Don’t Expect Your Pup To Understand Sentences
It’s okay to babble along to your pup as you care for it, just don’t expect it to understand anything you’re saying. It will only understand the tone of your address. Dogs can learn a number of word cues (“commands”) – even hundreds of them – but they are just that, word cues. A pup can and should be taught at least a few words of human language. In English, “Sit!” and “Dinner!” are a couple that might be useful on occasion. But if you tell the dog, “Sit in your Dinner”, the meaning is lost. Dogs do not have a language center in their brains like humans do, and they cannot fathom syntax.
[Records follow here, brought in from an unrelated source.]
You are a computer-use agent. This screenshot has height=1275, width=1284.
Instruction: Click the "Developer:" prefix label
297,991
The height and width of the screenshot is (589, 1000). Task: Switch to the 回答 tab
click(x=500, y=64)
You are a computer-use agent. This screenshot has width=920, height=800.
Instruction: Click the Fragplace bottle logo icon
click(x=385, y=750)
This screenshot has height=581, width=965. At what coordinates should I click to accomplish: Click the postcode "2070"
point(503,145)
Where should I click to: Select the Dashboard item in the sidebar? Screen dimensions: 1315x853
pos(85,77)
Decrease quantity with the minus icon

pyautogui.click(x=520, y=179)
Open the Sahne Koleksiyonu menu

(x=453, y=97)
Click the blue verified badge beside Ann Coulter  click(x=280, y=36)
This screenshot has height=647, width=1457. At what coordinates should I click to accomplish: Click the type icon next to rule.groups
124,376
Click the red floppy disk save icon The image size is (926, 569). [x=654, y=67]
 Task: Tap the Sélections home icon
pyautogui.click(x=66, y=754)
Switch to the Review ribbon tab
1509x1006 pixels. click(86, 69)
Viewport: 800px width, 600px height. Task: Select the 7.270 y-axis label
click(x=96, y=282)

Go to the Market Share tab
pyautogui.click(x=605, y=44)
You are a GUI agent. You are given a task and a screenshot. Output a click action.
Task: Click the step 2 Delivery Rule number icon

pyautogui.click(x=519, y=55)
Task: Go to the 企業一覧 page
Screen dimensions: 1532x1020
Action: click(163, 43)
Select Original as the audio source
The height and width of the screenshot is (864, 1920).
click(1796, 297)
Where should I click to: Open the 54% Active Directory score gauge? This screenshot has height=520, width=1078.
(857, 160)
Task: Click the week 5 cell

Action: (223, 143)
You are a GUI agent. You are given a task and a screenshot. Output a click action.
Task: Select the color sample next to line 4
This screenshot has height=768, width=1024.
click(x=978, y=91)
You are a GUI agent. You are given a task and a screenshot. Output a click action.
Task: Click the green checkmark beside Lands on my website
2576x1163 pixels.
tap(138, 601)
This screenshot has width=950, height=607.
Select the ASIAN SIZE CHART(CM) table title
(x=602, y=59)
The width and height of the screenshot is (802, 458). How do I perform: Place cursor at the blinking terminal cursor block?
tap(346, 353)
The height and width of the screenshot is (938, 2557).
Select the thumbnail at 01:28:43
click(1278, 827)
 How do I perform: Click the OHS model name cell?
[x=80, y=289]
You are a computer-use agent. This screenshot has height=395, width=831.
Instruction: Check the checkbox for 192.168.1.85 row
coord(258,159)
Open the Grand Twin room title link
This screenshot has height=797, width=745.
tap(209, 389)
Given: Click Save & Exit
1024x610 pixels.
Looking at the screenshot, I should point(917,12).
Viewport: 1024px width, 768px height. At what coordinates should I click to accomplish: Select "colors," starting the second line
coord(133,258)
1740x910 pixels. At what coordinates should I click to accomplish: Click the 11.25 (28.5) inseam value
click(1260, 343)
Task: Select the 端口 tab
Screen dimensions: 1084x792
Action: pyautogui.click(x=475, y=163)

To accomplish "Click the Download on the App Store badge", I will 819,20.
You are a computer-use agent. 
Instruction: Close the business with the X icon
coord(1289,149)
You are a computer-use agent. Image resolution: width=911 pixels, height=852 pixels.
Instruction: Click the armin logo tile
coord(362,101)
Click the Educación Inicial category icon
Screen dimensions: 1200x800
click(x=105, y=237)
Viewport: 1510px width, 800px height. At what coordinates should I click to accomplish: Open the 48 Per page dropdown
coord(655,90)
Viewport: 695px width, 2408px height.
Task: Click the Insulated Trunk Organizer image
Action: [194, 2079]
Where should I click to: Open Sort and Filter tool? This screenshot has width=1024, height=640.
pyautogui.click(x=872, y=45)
Use one-word commands when communicating. Say the word clearly. Say it only once. And say it with importance. Reward the desired response immediately. Do not use the pup’s name when addressing it (unless the pup is at a distance). Do not repeat commands. Dogs hear even better than we do. Their “deafness” is usually not attributable to poor hearing. It is selective – they choose not to obey. Remember that if a dog does not respond to a verbal cue it should not be punished. The opposite of reward is not punishment – it is no reward.

Don’t Allow Young Children (Under 6 Years Old) To Interact With Your Pup Unsupervised
It comes as a surprise to many people to learn that children and puppies, though both cute, cannot be trusted alone together. Bad things can happen. Children are naturally curious. Often a child will do “something bad” to the pup by way of experimentation. In one case, a dog bit a child and the dog had to be euthanatized. On post-mortem it was found that the child had jammed a pencil into the dog’s ear, snapping the end off after penetrating the dog’s ear drum. If accidents like this are to be avoided, complete supervision is necessary. It’s not usually the dog that starts the trouble, it’s the child. If you can child-proof your dog, there should be no cause for concern.

Do Not Expect Love And Attention To Substitute For Good Puppy Parenting 

Young pups are so adorable that it is very tempting to always give them all of the love and attention you possible can. But it is also important to set limits of acceptable behavior. This is especially important as they go through the canine equivalent of “the terrible twos” at about 4-5 months of age. Bad behavior, like excessive or hard nipping, should be punished by immediate withdrawal of attention (following sharp exclamation of a word like “Ouch” or “No-bite”). This is how puppies communicate their likes and dislikes to each other. Spare the “Ouch” and spoil the dog!

One simple rule is to make the pup work for food and treats. “What’s work?” you ask. It’s having the pup “Sit” or “Down” in order to receive food and treats (like Grace). This will make sure that the pup always views you as its true (resource rich) provider and, therefore, leader. Problems of owner-directed aggression downstream can be all but completely addressed by this simple measure. Don’t give everything away. Insist on good puppy manners: Manners maketh the pup.

Work hard to remind yourself, whatever happens, that this is a baby you are dealing with. If you lose your cool, you will act incorrectly, your puppy will think you have gone crazy, and you will lose its respect and trust. Be a good puppy parent. Think cool.

Following these simple rules of what NOT to do can help create the dog of your dreams as opposed to a canine nightmare. The basics are the same as in child raising. Be fun, be fair, but be firm (the 3 F’s) and set limits. Children are happier when their parents are obviously at the helm, and so are dogs. Dogs need strong leaders if they are to be model canine citizens.